Task to carry out: Write each entry again exactly as shown, but without the images it holds.

── Data supplied

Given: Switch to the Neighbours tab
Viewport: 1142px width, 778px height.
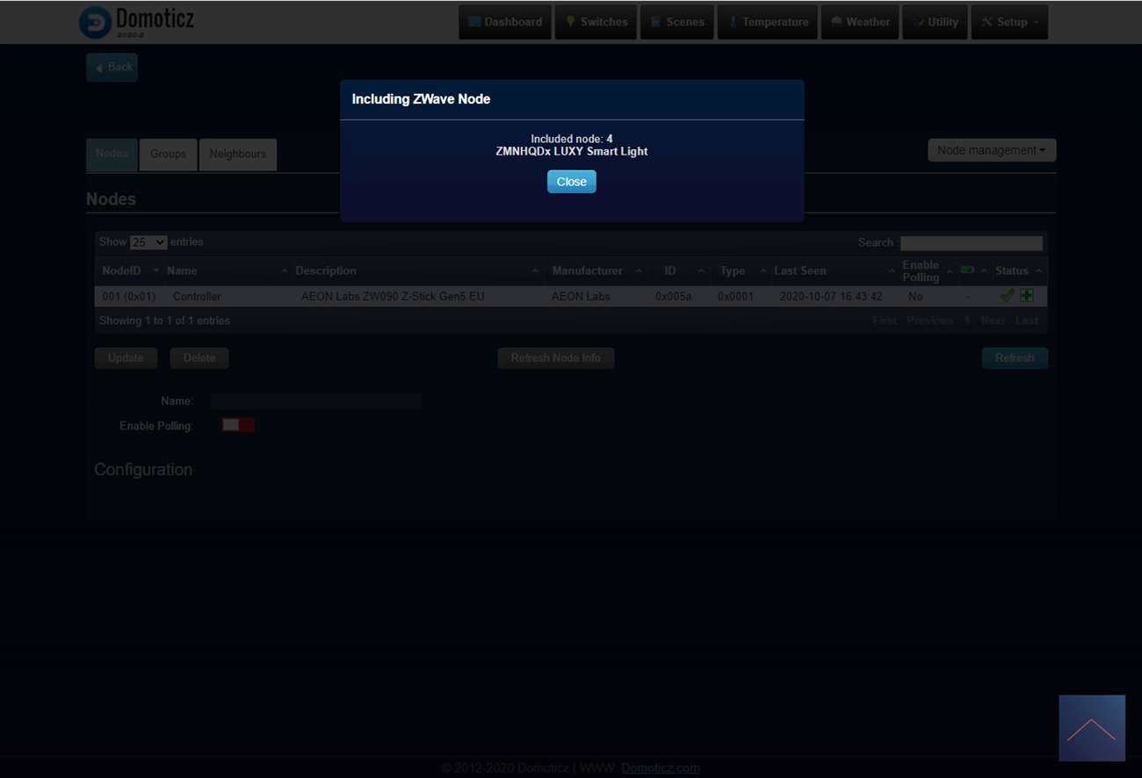Looking at the screenshot, I should (x=237, y=154).
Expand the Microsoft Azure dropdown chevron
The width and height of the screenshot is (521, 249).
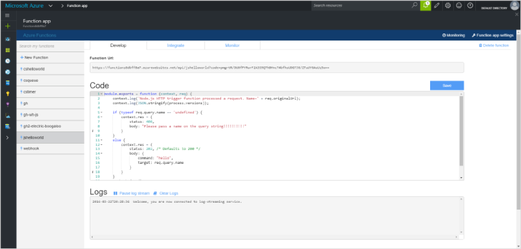tap(50, 5)
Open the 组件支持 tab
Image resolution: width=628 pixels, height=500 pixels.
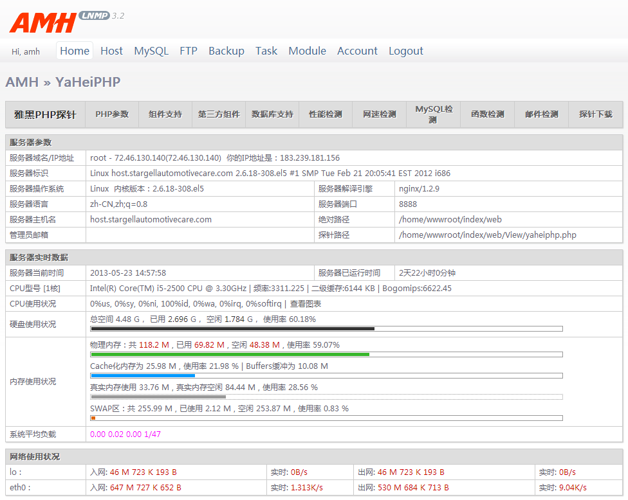pyautogui.click(x=165, y=114)
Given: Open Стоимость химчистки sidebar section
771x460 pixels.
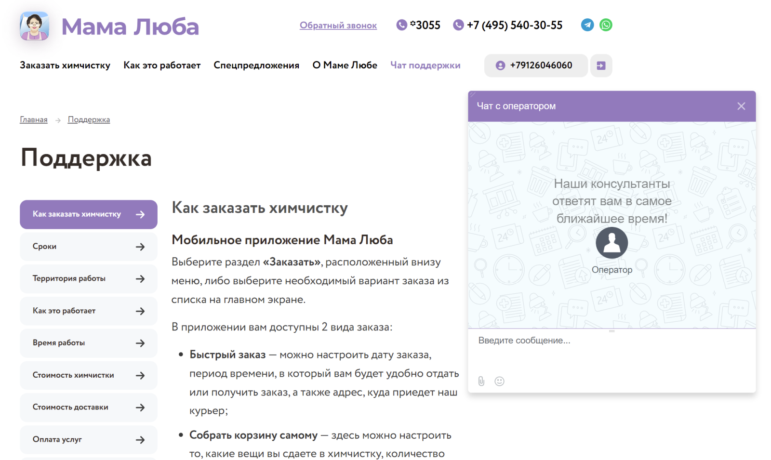Looking at the screenshot, I should point(89,375).
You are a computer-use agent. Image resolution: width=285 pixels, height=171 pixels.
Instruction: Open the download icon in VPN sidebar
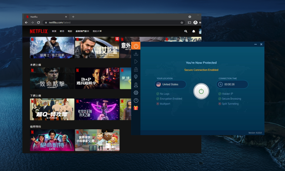136,54
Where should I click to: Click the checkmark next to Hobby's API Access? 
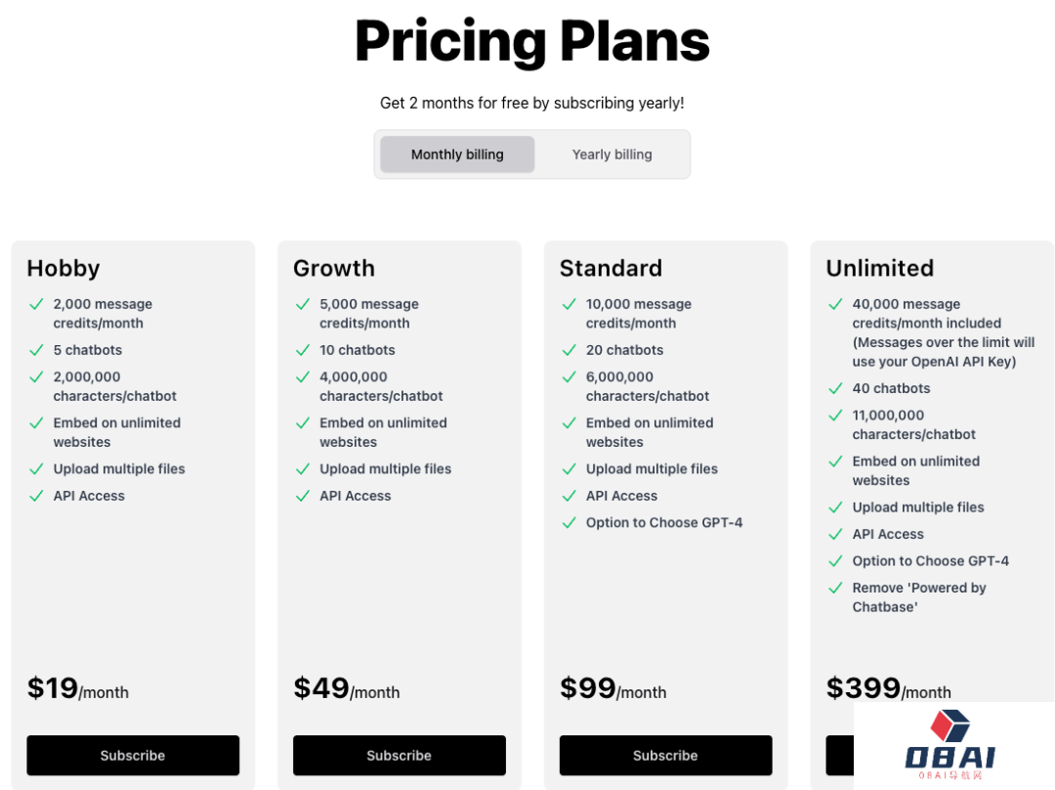pyautogui.click(x=36, y=496)
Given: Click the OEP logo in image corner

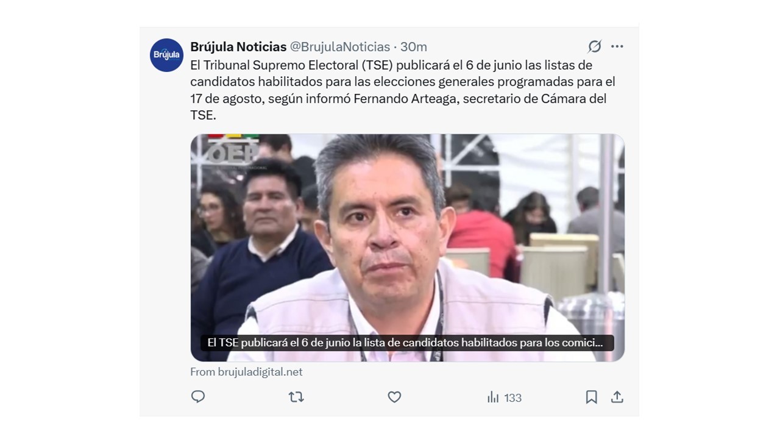Looking at the screenshot, I should coord(233,151).
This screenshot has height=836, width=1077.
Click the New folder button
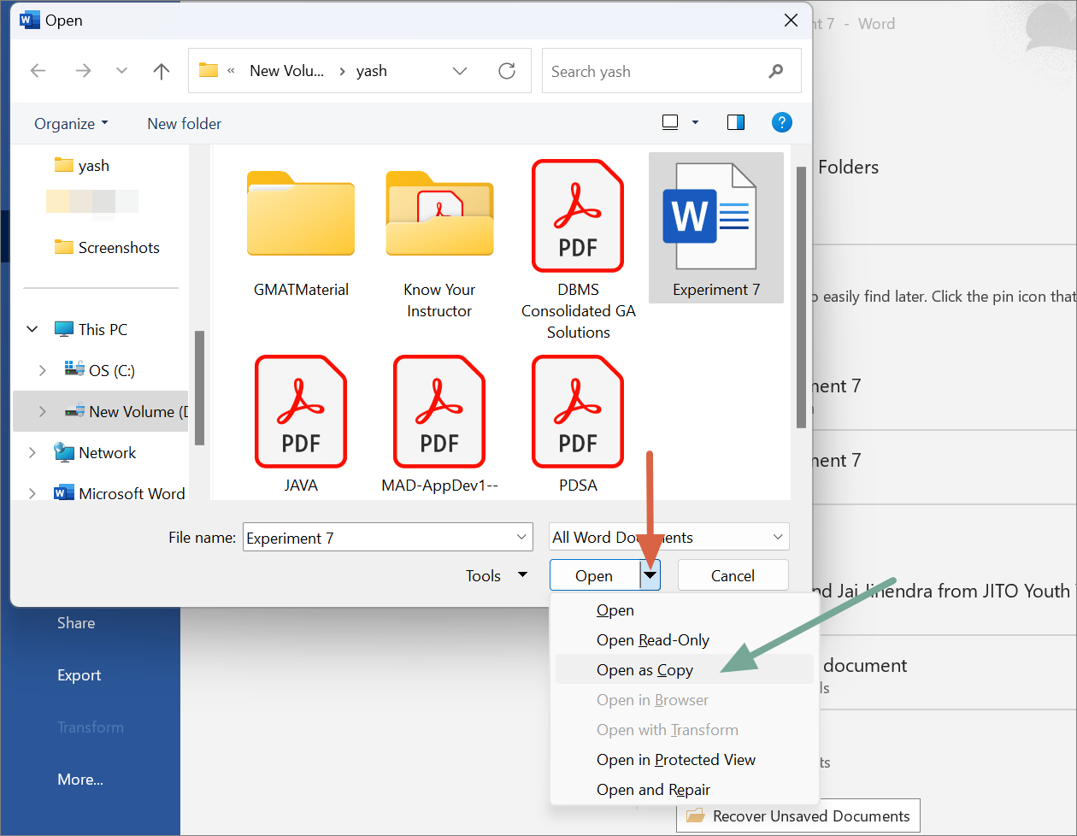point(184,124)
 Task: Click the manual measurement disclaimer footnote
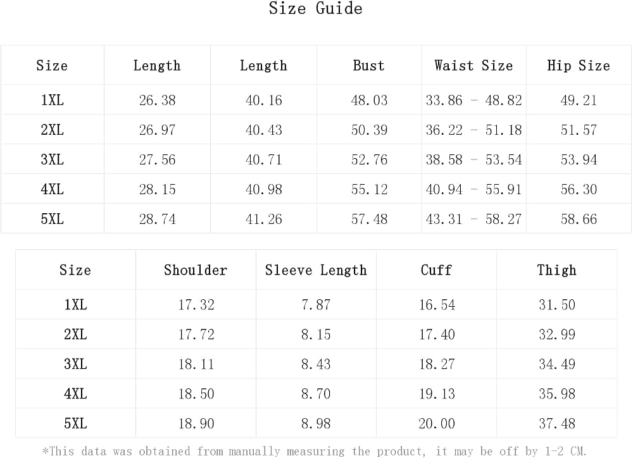click(x=315, y=451)
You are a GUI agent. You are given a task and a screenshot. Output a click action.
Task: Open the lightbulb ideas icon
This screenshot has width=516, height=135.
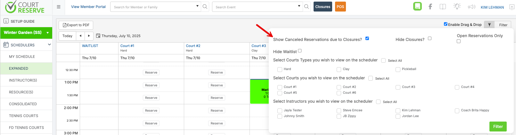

────

Result of the task:
Given: Switch to the Neighbours tab
Viewport: 1142px width, 778px height.
Looking at the screenshot, I should (x=237, y=154).
Expand the Microsoft Azure dropdown chevron
The width and height of the screenshot is (521, 249).
tap(50, 5)
Open the 组件支持 tab
Image resolution: width=628 pixels, height=500 pixels.
pyautogui.click(x=165, y=114)
Given: Open Стоимость химчистки sidebar section
771x460 pixels.
Looking at the screenshot, I should point(89,375).
You are a computer-use agent. Image resolution: width=285 pixels, height=171 pixels.
Instruction: Open the download icon in VPN sidebar
136,54
Where should I click to: Click the checkmark next to Hobby's API Access? 
pyautogui.click(x=36, y=496)
Given: Click the OEP logo in image corner

Looking at the screenshot, I should coord(233,151).
This screenshot has height=836, width=1077.
Click the New folder button
point(184,124)
 Task: Click the manual measurement disclaimer footnote
click(x=315, y=451)
You are a GUI agent. You are given a task and a screenshot. Output a click action.
Task: Open the lightbulb ideas icon
This screenshot has width=516, height=135.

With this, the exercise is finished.